=== DATA SHOWN ===

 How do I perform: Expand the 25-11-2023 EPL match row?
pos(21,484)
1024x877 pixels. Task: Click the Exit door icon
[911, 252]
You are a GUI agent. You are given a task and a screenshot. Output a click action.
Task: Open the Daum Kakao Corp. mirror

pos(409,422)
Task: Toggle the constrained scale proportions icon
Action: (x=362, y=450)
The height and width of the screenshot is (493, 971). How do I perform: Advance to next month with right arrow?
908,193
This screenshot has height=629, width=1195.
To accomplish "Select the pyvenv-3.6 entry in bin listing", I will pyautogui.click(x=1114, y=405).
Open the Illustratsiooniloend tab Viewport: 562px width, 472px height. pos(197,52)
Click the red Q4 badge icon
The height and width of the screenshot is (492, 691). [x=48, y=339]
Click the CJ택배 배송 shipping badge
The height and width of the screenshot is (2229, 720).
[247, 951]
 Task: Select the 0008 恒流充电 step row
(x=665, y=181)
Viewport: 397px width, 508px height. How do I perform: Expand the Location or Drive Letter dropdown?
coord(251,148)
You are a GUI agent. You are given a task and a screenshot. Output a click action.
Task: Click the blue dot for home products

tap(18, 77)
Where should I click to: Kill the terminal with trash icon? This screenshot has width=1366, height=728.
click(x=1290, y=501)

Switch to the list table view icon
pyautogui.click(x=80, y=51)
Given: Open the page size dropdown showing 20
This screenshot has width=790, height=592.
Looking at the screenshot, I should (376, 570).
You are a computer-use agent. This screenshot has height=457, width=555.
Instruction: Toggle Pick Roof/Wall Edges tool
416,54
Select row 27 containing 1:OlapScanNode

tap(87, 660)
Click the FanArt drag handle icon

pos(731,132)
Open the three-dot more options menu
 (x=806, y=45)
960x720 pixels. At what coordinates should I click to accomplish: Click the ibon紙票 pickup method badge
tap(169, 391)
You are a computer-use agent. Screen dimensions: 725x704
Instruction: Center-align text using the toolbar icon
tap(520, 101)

===

AIM OF THE TASK:
Return one number, the count of lines in the records holding the word "computer".

RESULT FOR THIS TASK:
2